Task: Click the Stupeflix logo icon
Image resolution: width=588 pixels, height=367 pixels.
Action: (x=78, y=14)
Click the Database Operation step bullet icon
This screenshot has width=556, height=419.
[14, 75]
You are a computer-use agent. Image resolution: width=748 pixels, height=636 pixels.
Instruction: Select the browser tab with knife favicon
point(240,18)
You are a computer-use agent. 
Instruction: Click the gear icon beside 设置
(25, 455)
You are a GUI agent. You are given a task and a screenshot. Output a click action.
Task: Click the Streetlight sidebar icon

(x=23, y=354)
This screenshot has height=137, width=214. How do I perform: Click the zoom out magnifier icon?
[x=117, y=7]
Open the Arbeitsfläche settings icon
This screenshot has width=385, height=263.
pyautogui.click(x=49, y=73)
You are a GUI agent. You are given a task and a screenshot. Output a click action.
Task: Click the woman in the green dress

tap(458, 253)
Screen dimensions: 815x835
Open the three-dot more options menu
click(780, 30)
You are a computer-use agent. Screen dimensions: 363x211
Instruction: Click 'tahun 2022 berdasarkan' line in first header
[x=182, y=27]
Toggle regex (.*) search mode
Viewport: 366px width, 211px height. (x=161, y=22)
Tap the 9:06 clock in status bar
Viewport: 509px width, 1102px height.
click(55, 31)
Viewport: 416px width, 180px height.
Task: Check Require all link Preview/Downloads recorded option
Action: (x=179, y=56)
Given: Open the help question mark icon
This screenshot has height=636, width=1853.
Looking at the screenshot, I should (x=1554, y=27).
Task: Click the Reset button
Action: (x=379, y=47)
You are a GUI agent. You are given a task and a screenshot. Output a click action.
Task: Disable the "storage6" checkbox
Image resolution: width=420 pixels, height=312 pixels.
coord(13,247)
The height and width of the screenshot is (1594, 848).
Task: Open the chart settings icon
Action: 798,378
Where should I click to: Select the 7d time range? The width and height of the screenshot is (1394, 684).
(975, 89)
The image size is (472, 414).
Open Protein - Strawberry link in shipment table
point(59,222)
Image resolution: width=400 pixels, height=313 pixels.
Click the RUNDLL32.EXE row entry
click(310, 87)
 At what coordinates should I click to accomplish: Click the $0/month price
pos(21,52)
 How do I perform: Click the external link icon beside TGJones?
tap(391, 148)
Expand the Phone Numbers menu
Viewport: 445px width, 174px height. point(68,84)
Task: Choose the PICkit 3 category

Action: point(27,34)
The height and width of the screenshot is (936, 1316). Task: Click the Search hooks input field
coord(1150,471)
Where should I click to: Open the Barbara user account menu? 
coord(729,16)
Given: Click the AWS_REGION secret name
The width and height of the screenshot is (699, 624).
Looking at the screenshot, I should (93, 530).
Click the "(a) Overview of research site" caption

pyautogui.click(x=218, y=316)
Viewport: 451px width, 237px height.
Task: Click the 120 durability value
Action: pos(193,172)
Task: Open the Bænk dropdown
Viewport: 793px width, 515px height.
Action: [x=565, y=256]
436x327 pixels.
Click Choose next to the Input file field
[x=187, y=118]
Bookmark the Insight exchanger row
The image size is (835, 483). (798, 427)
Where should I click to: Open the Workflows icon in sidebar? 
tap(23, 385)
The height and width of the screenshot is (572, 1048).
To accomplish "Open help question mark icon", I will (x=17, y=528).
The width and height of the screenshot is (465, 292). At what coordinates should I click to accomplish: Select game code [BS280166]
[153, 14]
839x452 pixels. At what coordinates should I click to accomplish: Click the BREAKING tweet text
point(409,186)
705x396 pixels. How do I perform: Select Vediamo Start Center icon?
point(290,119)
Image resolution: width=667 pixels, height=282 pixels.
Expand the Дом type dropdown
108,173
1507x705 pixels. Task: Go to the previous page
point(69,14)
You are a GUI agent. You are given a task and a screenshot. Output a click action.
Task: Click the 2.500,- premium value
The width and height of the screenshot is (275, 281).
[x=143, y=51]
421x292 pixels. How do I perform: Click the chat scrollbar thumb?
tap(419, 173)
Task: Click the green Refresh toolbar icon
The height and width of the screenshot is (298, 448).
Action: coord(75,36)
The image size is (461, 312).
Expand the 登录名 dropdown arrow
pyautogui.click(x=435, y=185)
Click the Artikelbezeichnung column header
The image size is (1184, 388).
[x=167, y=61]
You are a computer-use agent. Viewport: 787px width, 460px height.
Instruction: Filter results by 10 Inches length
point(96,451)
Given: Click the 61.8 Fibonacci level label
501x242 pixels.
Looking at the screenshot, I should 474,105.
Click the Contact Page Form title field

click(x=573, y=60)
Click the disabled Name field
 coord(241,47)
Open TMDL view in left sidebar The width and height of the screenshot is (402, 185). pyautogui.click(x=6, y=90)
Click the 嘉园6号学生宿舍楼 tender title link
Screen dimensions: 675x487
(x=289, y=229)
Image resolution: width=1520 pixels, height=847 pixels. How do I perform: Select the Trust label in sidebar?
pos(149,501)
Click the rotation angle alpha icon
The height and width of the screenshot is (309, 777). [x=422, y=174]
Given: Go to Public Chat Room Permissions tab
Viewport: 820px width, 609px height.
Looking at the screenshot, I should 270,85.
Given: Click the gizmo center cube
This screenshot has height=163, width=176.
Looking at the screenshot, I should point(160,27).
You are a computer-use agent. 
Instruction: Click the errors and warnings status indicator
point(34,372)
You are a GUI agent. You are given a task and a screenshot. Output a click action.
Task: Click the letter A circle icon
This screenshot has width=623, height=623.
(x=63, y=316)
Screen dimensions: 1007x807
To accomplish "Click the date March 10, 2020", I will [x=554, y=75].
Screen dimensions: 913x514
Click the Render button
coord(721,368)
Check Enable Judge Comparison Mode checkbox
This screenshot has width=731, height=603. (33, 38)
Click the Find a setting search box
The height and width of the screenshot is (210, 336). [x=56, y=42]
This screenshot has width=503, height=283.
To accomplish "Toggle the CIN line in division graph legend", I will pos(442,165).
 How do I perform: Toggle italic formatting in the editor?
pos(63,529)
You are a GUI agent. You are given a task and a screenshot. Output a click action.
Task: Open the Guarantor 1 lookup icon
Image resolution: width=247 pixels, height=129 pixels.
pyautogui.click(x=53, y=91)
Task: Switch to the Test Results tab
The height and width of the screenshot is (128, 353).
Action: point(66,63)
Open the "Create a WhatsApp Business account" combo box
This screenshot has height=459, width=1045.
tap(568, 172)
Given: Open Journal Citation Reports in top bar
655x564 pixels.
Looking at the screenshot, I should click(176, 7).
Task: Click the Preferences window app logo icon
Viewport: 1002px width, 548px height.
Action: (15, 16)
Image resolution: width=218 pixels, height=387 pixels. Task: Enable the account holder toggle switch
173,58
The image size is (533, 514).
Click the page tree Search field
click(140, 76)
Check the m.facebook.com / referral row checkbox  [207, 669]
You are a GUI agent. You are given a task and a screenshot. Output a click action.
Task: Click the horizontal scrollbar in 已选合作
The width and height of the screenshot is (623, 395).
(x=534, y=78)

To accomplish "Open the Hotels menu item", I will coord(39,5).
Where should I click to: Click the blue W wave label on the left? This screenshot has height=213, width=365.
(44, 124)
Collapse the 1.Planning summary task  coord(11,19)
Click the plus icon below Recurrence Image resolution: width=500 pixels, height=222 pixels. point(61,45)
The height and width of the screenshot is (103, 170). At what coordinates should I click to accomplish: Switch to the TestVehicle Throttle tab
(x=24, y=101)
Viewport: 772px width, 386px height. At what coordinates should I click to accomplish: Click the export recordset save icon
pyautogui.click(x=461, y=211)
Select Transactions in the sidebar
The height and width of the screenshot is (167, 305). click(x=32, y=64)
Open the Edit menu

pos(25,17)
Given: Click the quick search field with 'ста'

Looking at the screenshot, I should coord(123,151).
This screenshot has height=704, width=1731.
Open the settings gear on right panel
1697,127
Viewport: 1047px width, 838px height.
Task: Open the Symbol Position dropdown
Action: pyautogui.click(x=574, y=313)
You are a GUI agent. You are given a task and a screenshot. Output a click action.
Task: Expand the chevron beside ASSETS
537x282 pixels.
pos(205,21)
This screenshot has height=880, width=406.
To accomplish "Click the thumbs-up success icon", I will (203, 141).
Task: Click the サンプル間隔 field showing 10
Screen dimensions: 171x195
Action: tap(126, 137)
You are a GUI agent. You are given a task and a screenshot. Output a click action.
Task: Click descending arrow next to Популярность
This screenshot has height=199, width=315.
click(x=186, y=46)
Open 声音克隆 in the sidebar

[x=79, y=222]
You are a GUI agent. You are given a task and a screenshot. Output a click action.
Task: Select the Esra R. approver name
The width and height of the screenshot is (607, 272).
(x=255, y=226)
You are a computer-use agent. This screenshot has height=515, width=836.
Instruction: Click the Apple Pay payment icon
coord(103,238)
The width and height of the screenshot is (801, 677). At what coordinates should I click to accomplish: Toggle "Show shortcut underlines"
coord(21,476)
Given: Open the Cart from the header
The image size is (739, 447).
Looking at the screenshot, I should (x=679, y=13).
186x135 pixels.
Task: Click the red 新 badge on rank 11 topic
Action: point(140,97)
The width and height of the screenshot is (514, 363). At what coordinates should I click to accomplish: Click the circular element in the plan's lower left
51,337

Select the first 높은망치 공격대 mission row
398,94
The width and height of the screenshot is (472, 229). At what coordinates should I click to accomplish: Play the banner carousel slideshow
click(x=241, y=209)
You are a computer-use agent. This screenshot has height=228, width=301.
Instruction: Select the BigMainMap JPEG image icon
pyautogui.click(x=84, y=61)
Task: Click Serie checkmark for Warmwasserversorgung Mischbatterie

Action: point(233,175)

----

INSTRUCTIONS FOR THE TASK
Scan the entries and show every line in which the word "logo" is found.

EXERCISE RESPONSE
Task: Click the Stupeflix logo icon
Task: Click the Preferences window app logo icon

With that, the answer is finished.